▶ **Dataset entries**
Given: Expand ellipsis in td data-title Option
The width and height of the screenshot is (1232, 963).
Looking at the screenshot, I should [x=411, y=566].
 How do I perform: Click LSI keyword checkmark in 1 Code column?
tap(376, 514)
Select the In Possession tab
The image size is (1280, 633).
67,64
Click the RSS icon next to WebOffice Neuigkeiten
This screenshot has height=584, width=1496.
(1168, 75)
...
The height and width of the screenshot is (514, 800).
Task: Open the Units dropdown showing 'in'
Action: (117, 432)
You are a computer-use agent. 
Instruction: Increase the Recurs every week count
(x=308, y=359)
---
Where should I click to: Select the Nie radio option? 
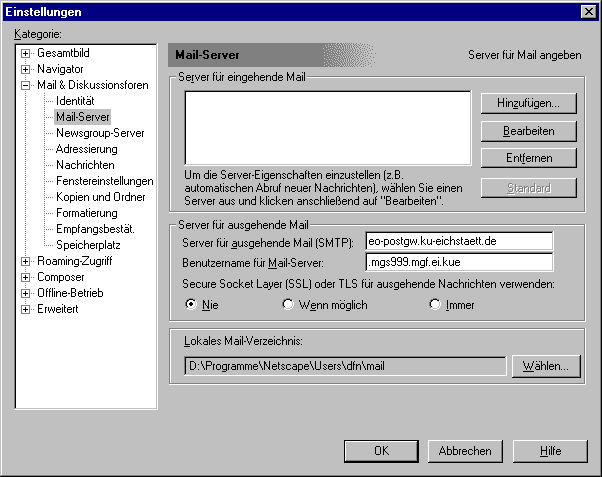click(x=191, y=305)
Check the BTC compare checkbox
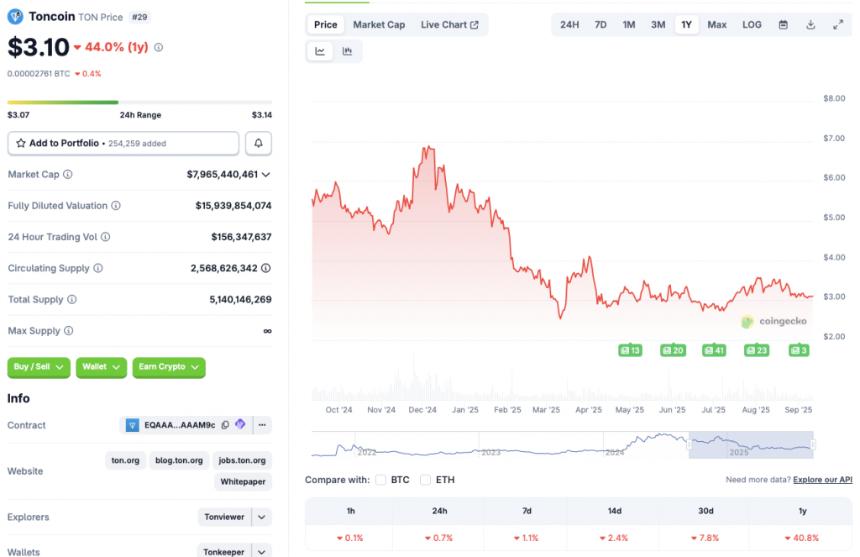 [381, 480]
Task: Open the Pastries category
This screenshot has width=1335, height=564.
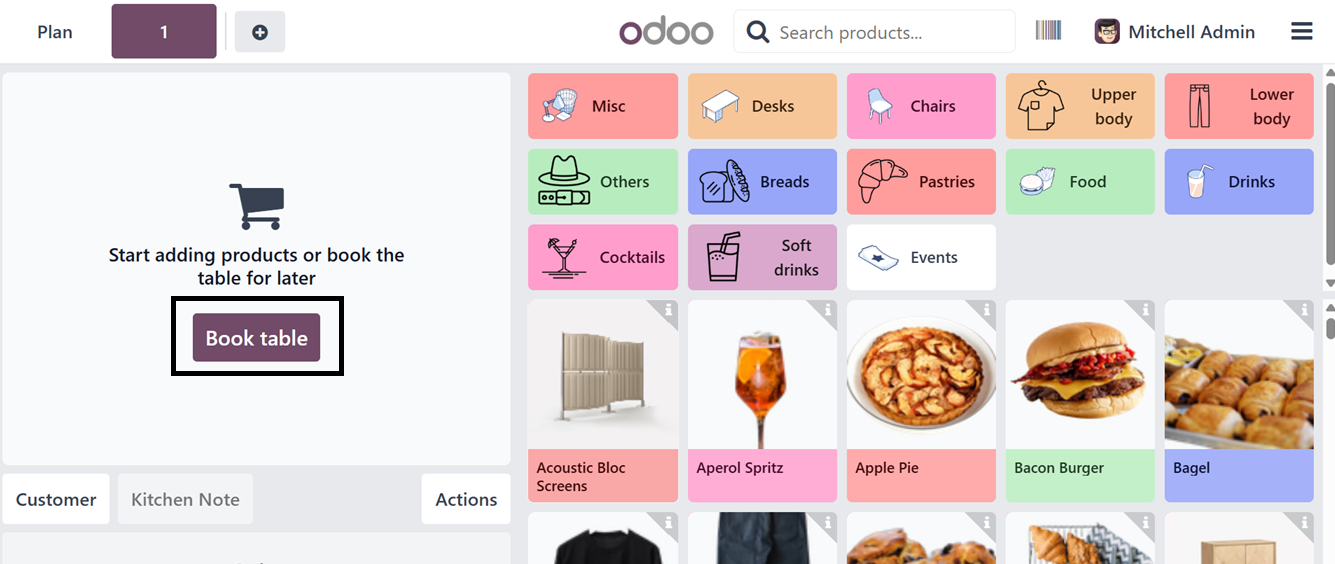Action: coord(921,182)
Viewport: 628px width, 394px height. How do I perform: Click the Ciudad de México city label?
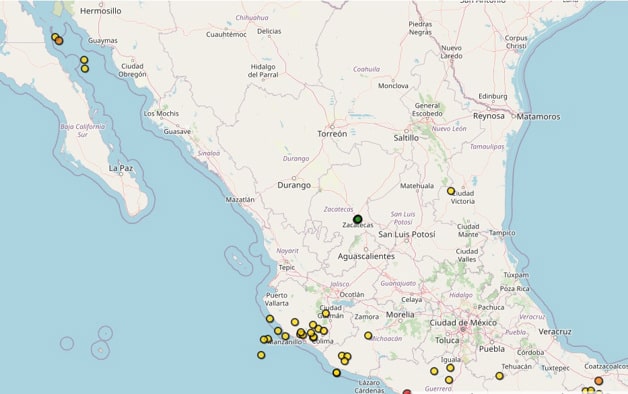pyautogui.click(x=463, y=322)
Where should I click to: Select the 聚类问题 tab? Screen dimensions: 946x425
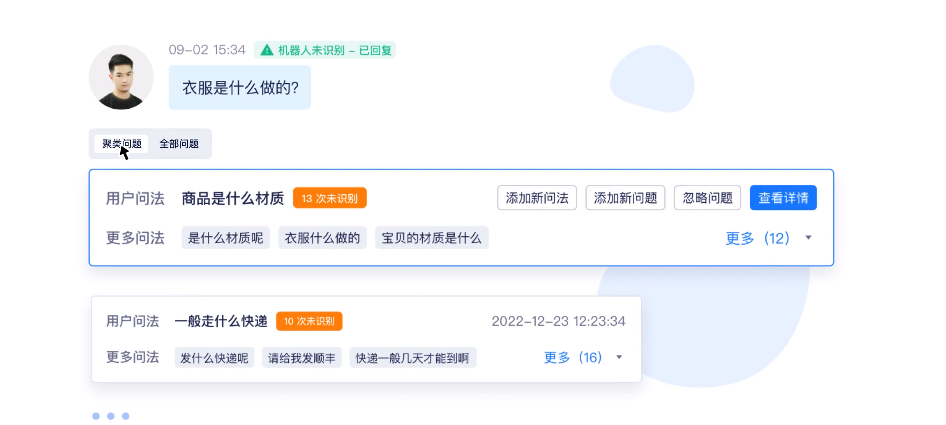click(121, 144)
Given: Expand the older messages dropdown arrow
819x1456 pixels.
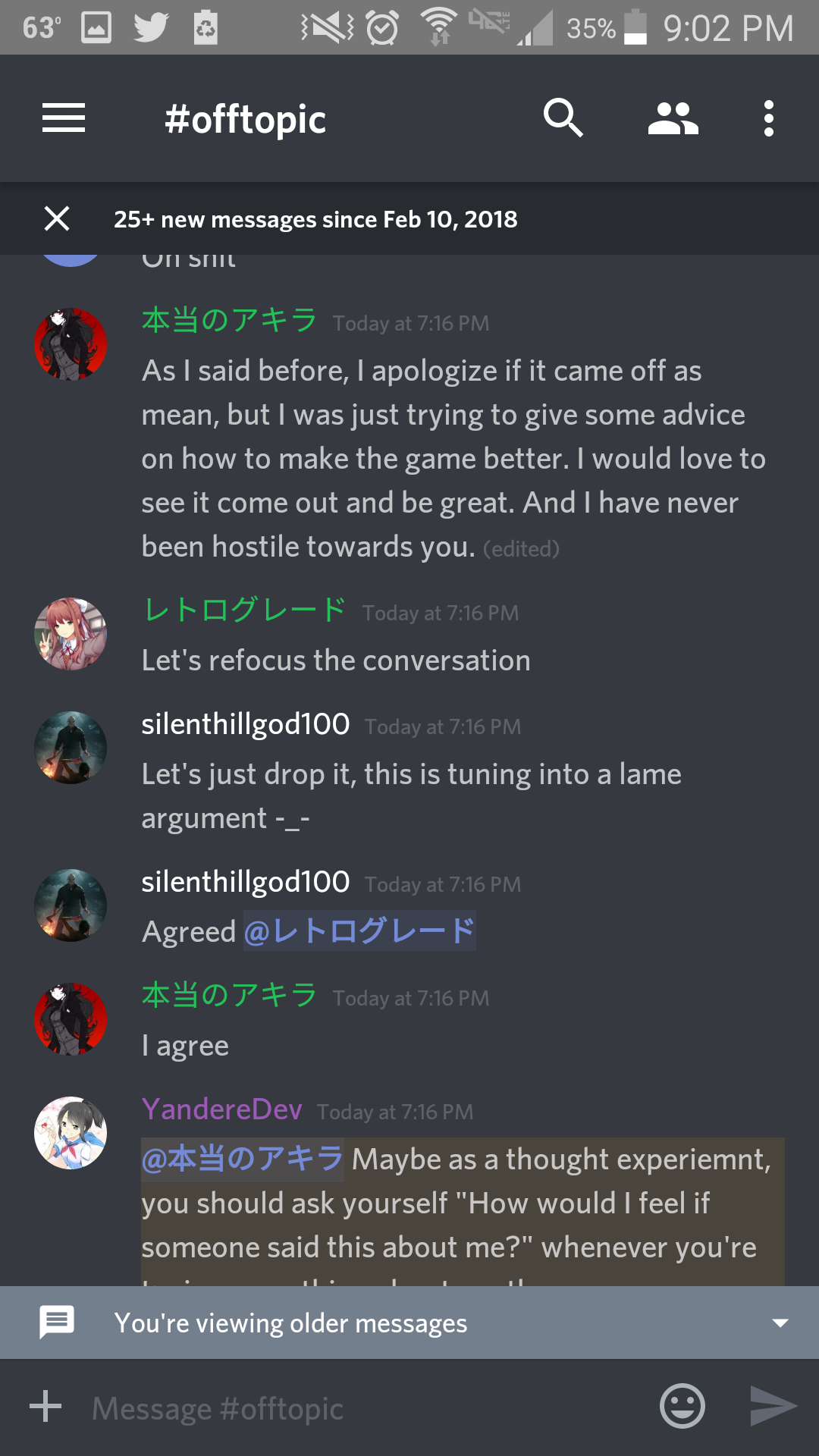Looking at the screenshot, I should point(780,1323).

▶ **Brief**
Each line in the entries above that includes the string "Given" should be extracted.

▶ **Task result**
Given: Expand ellipsis in td data-title Option
Given: Expand the older messages dropdown arrow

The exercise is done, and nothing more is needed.